Raver is married to Clancy Blair, a developmental psychologist at NYU and the principal investigator at NYU's Neuroscience and Education Lab. She has been the recipient of funding from the MacArthur, Spencer, and William T. Grant Foundations, the National Science Foundation, and the National Institutes of Health, specifically the Eunice Kennedy Shriver National Institute of Child Health & Human Development.

Research 
Raver designed and implemented the Chicago School Readiness Project (CSRP), a federally-funded intervention launched in 2003 to improve social-emotional well-being in low-income children enrolled in Head Start programs in Chicago. As part of the project, Head Start teachers underwent training in supportive classroom management techniques and received weekly coaching from mental health consultants. Raver and her team demonstrated that children in classrooms receiving the supports showed improvements in attention and executive function. In addition, teachers reported fewer behavioral problems in children who received the intervention. Researchers have continued to follow the children enrolled in the project over time, and Raver and her colleagues have demonstrated that the supports had a lasting impact; children in the intervention classrooms went on to attend higher-quality high schools than those in the control condition and continued to perform better academically and on measures of executive function years later. Raver's work on the CSRP was described by journalist Paul Tough in his 2016 book Helping Children Succeed.

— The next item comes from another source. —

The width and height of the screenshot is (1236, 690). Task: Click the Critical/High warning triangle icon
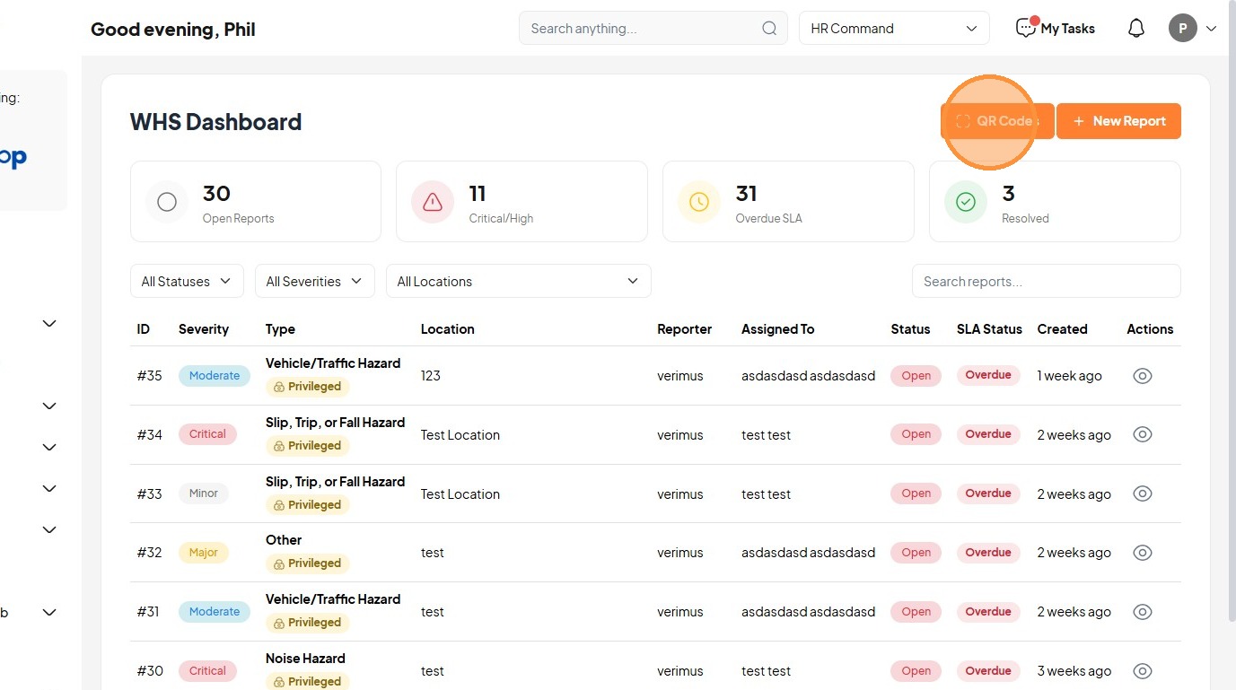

In another study, Raver collaborated with Clancy Blair to analyze data collected as part of the Family Life Project, an effort to examine the impact of early life stressors on the development of 1,292 children born in low-income counties in Pennsylvania and North Carolina. Raver and Blair demonstrated that exposure to poverty in the first four years of life was predictive of lower scores on measures of executive function. In an additional joint study on the impact of social-emotional factors on executive function, Raver and Blair determined that the implementation of a social-emotional learning curriculum in kindergarten classrooms led to improvements in executive function as well as lower levels of cortisol in children's saliva samples.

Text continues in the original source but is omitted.